TASK STATEMENT:
Would it be possible to output exactly, and only, the lines below from the one holding "This screenshot has width=1055, height=527." to the last line, both included, with every picture left out?

TASK MATERIAL:
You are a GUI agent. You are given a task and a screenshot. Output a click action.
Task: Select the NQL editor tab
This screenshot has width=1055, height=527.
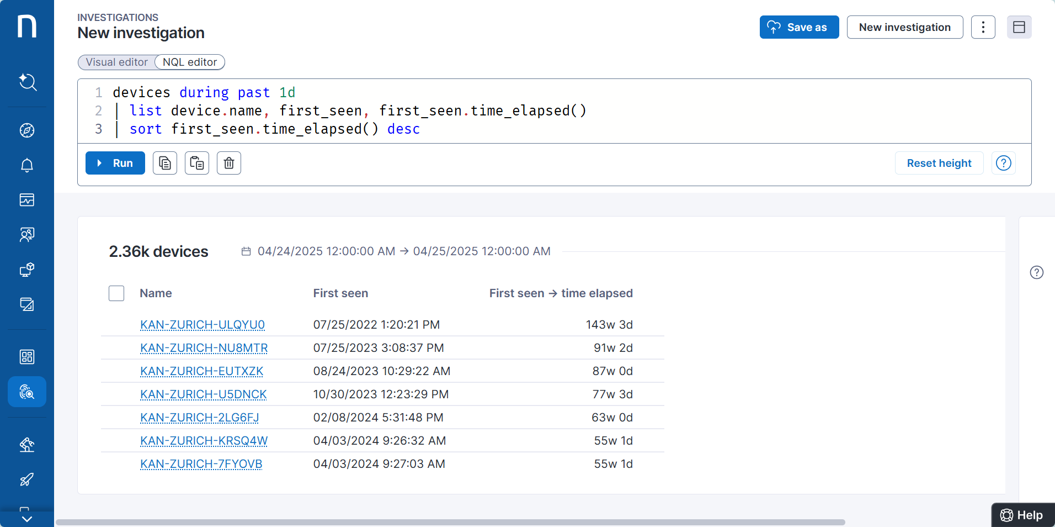pos(190,62)
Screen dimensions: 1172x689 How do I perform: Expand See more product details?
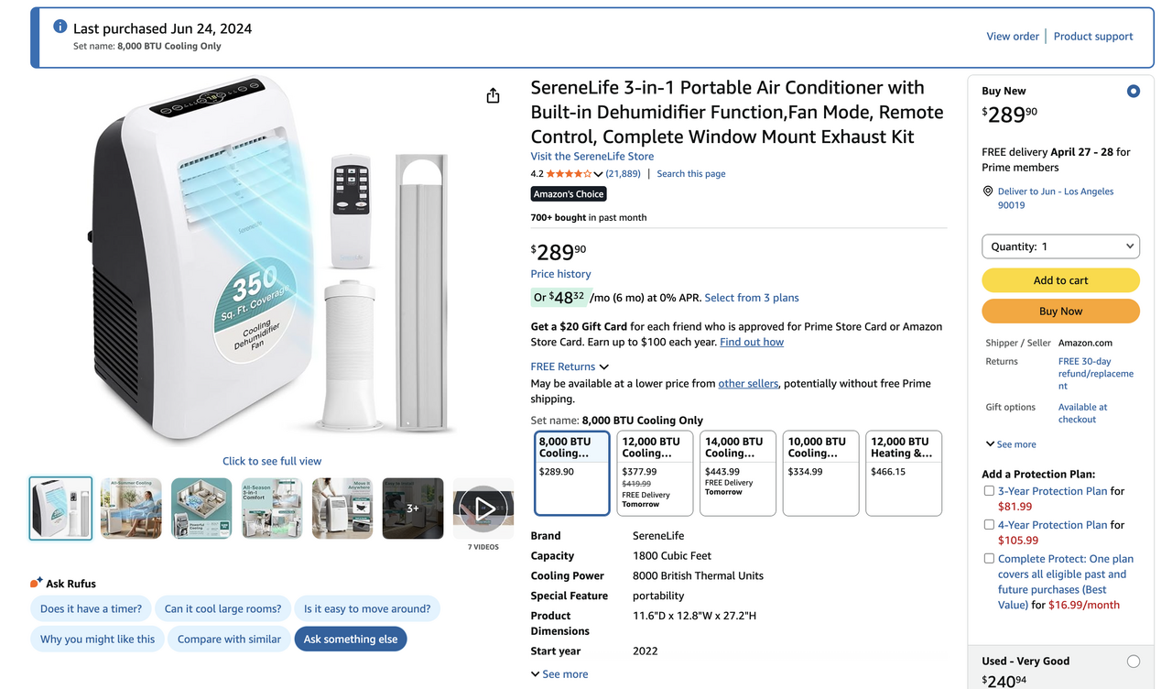click(x=559, y=674)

OUTPUT FOR THIS TASK:
This screenshot has width=1055, height=527.
pos(190,62)
Screen dimensions: 1172x689 How do I perform: Expand See more product details?
click(x=559, y=674)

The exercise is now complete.